Dataset excerpts →
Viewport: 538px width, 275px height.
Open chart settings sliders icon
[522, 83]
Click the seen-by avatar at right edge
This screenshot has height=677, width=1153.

Task instructions →
Find the lines in the records above that hold the word "width", and give only how many there are.

Answer box →
2